I don’t know about you, but I can’t resist mentioning a news item from today’s Times on my Blog. You may have been reading of the long controversy (going on for nine years now) over Cape Wind, on Cape Cod in Massachusetts. The plan is still after all these years to place 130 wind turbines in Nantucket Sound, about five miles from the shoreline, with blades reaching as high as 440 feet above sea level and covering some 24 square miles, an area nearly the size of Paris where I am currently living.
Well today the federal government gave the green light to this project, that which, if all goes through as planned, will become the nation’s first offshore wind farm. And this one will make it easier for others to follow, although mostly on the Atlantic coast where the waters are shallower and the costs are not prohibitive.
Of course and in spite of the government’s action the controversy over the wind farm remains. And the project will certainly encounter further blows before being realized.
But the reaction on the part of the Wampanoag Indian tribe deserves special mention. As I read what their spokesperson had to say I almost blessed the controversy that could bring this out in the open. And I smiled, laughed to myself, and was just happy to be a witness to all of it.

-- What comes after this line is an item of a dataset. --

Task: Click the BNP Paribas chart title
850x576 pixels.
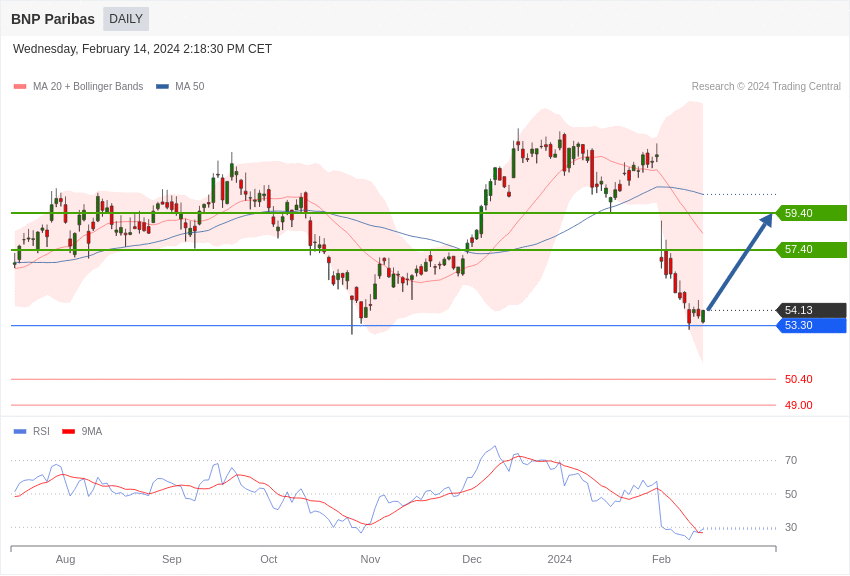Action: (x=53, y=19)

Here is what brought the smiles:
“The coastal Wampanoag tribe, which requires unobstructed views of the sunrise for sacred ceremonies, said Monday that it was preparing to challenge the project for violations of tribal rights. Andra Parker, president and chief executive of the Alliance to Protect Nantucket Sound, added:
‘We will not stand by and allow our treasured public lands to be marred forever by a corporate giveaway to private industrial energy developers.’”

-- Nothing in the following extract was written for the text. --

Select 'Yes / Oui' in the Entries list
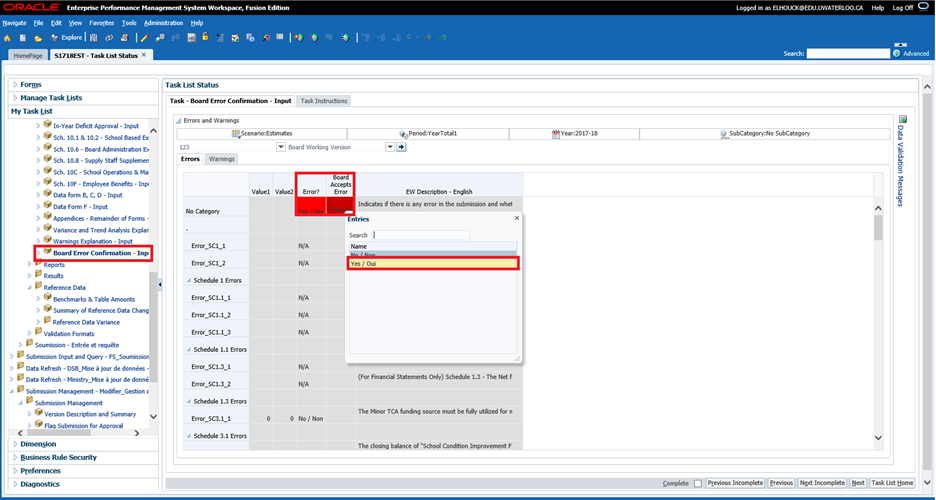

Actually Senator Kennedy a resident of the same Nantucket shore line was right there on the side of the Wampanoags. Although he never mentioned that his view of the sunrise from the Kennedy compound was obstructed I’m sure he felt that way. He chose to be safe and to say only that the whole project was a giveaway to a private developer.
Don’t you like it? Alternative energy sources, those things that might some day free us from our dependency on Arab oil, are out because they would block our view of the sunrise.